Ce magistrat a rendu compte des plaidoiries dans le délibéré de la cour, composée de :
Mme Dominique ROSENTHAL, Président,
Monsieur François LEPLAT, Conseiller,
Madame Florence SOULMAGNON, Conseiller,
Greffier F.F., lors des débats : Monsieur James BOUTEMY,
EXPOSÉ DU LITIGE
Par acte signé le 2 avril 1996, la société à responsabilité limitée MPDC (MANUFACTURE DE PLUMES ET DE DUVET DU CENTRE) a conclu un contrat d'affacturage avec la société anonyme FACTOCIC, aujourd'hui dénommée CM-CIC FACTOR.
La société anonyme ÉTABLISSEMENTS TOPIOL FRÈRES ET COMPAGNIE, cliente de la société MPDC, a été dissoute et le liquidateur amiable en a informé tous les créanciers par lettre du 5 août 2003.
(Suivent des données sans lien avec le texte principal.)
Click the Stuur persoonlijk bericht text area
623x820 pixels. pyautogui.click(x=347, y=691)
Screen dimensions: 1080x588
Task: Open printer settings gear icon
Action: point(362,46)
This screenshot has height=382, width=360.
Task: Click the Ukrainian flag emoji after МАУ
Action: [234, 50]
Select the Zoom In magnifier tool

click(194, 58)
La société MPDC a pris une inscription d'hypothèque provisoire le 11 décembre 2003 sur un immeuble appartenant à la société ÉTABLISSEMENTS TOPIOL FRÈRES ET COMPAGNIE, sur la base des lettres de changes qu'elle détenait pour la somme de 145.949 euros, et fait assigner au fond cette société devant le tribunal de commerce de Bourges en paiement des lettres de change sus-mentionnées.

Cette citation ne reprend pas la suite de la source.